The task calls for each record to be given again exactly.

□ □ □ □ □ □ □

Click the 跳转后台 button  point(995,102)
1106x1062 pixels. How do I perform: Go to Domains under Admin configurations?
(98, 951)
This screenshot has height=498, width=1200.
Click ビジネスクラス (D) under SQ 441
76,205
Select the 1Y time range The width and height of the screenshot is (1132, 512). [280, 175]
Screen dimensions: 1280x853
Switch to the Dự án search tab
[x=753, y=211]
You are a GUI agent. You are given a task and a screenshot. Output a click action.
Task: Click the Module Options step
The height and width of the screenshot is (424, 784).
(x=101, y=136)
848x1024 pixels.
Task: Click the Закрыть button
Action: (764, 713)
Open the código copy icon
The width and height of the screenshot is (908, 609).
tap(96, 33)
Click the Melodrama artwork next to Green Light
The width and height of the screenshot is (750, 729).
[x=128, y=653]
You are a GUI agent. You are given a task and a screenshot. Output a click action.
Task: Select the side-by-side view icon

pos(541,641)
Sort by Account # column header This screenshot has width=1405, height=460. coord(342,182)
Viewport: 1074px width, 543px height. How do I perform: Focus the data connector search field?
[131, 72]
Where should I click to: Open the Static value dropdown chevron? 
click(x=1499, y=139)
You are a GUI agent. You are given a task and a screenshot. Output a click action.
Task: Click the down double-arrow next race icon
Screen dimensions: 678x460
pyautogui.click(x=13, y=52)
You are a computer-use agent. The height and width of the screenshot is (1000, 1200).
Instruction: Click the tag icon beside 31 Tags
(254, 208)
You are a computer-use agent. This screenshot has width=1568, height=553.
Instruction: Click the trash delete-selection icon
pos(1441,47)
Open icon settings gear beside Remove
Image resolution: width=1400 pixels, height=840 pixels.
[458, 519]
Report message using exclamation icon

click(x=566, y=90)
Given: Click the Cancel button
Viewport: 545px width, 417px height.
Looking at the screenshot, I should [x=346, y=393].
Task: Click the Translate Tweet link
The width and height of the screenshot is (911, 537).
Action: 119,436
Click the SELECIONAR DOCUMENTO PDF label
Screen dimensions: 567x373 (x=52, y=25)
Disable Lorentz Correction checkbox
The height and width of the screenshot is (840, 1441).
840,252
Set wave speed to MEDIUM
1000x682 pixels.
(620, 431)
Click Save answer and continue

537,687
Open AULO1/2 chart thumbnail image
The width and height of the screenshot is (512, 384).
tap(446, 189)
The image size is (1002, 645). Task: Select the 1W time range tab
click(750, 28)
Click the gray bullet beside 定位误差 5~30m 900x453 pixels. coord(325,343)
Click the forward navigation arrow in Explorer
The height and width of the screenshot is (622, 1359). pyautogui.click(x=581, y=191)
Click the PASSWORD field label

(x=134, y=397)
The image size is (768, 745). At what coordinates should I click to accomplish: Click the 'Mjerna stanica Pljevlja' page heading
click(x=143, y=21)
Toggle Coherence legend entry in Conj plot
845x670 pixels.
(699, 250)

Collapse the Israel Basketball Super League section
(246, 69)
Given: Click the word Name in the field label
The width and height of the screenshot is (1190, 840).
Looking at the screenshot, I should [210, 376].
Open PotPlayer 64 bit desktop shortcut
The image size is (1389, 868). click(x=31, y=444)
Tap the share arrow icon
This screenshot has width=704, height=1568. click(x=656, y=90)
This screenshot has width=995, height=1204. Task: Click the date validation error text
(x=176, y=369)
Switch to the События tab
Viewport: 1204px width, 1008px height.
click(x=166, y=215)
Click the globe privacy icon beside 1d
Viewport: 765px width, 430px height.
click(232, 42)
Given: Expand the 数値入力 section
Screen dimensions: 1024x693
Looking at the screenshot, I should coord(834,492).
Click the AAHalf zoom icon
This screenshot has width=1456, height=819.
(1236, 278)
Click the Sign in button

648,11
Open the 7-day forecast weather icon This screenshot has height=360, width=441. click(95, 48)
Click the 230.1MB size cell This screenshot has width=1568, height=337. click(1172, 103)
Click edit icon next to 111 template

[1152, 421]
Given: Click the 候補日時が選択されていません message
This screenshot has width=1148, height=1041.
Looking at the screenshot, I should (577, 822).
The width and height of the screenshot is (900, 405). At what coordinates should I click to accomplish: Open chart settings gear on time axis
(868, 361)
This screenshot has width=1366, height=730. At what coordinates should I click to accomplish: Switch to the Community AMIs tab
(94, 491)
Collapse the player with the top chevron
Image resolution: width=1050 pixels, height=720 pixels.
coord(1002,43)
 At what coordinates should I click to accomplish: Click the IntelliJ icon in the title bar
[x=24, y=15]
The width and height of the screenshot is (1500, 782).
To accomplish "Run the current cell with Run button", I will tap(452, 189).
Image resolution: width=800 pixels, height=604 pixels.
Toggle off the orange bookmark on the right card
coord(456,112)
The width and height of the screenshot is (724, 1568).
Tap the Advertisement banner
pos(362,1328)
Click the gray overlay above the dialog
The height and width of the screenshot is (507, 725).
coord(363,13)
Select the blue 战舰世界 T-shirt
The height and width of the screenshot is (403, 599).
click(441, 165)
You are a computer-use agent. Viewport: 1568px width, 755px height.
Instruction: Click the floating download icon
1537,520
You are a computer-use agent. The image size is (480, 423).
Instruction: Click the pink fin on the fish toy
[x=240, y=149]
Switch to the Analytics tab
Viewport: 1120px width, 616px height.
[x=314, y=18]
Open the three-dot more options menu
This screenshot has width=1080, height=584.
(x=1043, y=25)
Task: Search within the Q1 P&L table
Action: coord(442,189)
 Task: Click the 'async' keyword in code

□ □ □ □ □ □ □

Answer to this task:
Click the 跳转后台 button  point(995,102)
1106x1062 pixels. How do I perform: Go to Domains under Admin configurations?
(98, 951)
This screenshot has height=498, width=1200.
Click ビジネスクラス (D) under SQ 441
76,205
Select the 1Y time range The width and height of the screenshot is (1132, 512). [280, 175]
Screen dimensions: 1280x853
Switch to the Dự án search tab
[x=753, y=211]
You are a GUI agent. You are given a task and a screenshot. Output a click action.
Task: Click the Module Options step
The height and width of the screenshot is (424, 784).
(x=101, y=136)
848x1024 pixels.
Task: Click the Закрыть button
Action: (764, 713)
Open the código copy icon
The width and height of the screenshot is (908, 609).
tap(96, 33)
Click the Melodrama artwork next to Green Light
The width and height of the screenshot is (750, 729).
[x=128, y=653]
You are a GUI agent. You are given a task and a screenshot. Output a click action.
Task: Select the side-by-side view icon

pos(541,641)
Sort by Account # column header This screenshot has width=1405, height=460. coord(342,182)
Viewport: 1074px width, 543px height. How do I perform: Focus the data connector search field?
[131, 72]
Where should I click to: Open the Static value dropdown chevron? 
click(x=1499, y=139)
You are a GUI agent. You are given a task and a screenshot. Output a click action.
Task: Click the down double-arrow next race icon
Screen dimensions: 678x460
pyautogui.click(x=13, y=52)
You are a computer-use agent. The height and width of the screenshot is (1000, 1200).
Instruction: Click the tag icon beside 31 Tags
(254, 208)
You are a computer-use agent. This screenshot has width=1568, height=553.
Instruction: Click the trash delete-selection icon
pos(1441,47)
Open icon settings gear beside Remove
Image resolution: width=1400 pixels, height=840 pixels.
[458, 519]
Report message using exclamation icon

click(x=566, y=90)
Given: Click the Cancel button
Viewport: 545px width, 417px height.
Looking at the screenshot, I should [x=346, y=393].
Task: Click the Translate Tweet link
The width and height of the screenshot is (911, 537).
Action: 119,436
Click the SELECIONAR DOCUMENTO PDF label
Screen dimensions: 567x373 (x=52, y=25)
Disable Lorentz Correction checkbox
The height and width of the screenshot is (840, 1441).
840,252
Set wave speed to MEDIUM
1000x682 pixels.
(620, 431)
Click Save answer and continue

537,687
Open AULO1/2 chart thumbnail image
The width and height of the screenshot is (512, 384).
tap(446, 189)
The image size is (1002, 645). Task: Select the 1W time range tab
click(750, 28)
Click the gray bullet beside 定位误差 5~30m 900x453 pixels. coord(325,343)
Click the forward navigation arrow in Explorer
The height and width of the screenshot is (622, 1359). pyautogui.click(x=581, y=191)
Click the PASSWORD field label

(x=134, y=397)
The image size is (768, 745). At what coordinates should I click to accomplish: Click the 'Mjerna stanica Pljevlja' page heading
click(x=143, y=21)
Toggle Coherence legend entry in Conj plot
845x670 pixels.
(699, 250)

Collapse the Israel Basketball Super League section
(246, 69)
Given: Click the word Name in the field label
The width and height of the screenshot is (1190, 840).
Looking at the screenshot, I should [210, 376].
Open PotPlayer 64 bit desktop shortcut
The image size is (1389, 868). click(x=31, y=444)
Tap the share arrow icon
This screenshot has width=704, height=1568. click(x=656, y=90)
This screenshot has width=995, height=1204. Task: Click the date validation error text
(x=176, y=369)
Switch to the События tab
Viewport: 1204px width, 1008px height.
click(x=166, y=215)
Click the globe privacy icon beside 1d
Viewport: 765px width, 430px height.
click(232, 42)
Given: Expand the 数値入力 section
Screen dimensions: 1024x693
Looking at the screenshot, I should coord(834,492).
Click the AAHalf zoom icon
This screenshot has width=1456, height=819.
(1236, 278)
Click the Sign in button

648,11
Open the 7-day forecast weather icon This screenshot has height=360, width=441. click(95, 48)
Click the 230.1MB size cell This screenshot has width=1568, height=337. click(1172, 103)
Click edit icon next to 111 template

[1152, 421]
Given: Click the 候補日時が選択されていません message
This screenshot has width=1148, height=1041.
Looking at the screenshot, I should (577, 822).
The width and height of the screenshot is (900, 405). At what coordinates should I click to accomplish: Open chart settings gear on time axis
(868, 361)
This screenshot has width=1366, height=730. At what coordinates should I click to accomplish: Switch to the Community AMIs tab
(94, 491)
Collapse the player with the top chevron
Image resolution: width=1050 pixels, height=720 pixels.
coord(1002,43)
 At what coordinates should I click to accomplish: Click the IntelliJ icon in the title bar
[x=24, y=15]
The width and height of the screenshot is (1500, 782).
To accomplish "Run the current cell with Run button", I will tap(452, 189).
Image resolution: width=800 pixels, height=604 pixels.
Toggle off the orange bookmark on the right card
coord(456,112)
The width and height of the screenshot is (724, 1568).
Tap the Advertisement banner
pos(362,1328)
Click the gray overlay above the dialog
The height and width of the screenshot is (507, 725).
coord(363,13)
Select the blue 战舰世界 T-shirt
The height and width of the screenshot is (403, 599).
click(441, 165)
You are a computer-use agent. Viewport: 1568px width, 755px height.
Instruction: Click the floating download icon
1537,520
You are a computer-use agent. The image size is (480, 423).
Instruction: Click the pink fin on the fish toy
[x=240, y=149]
Switch to the Analytics tab
Viewport: 1120px width, 616px height.
[x=314, y=18]
Open the three-dot more options menu
This screenshot has width=1080, height=584.
(x=1043, y=25)
Task: Search within the Q1 P&L table
Action: coord(442,189)
 Task: Click the 'async' keyword in code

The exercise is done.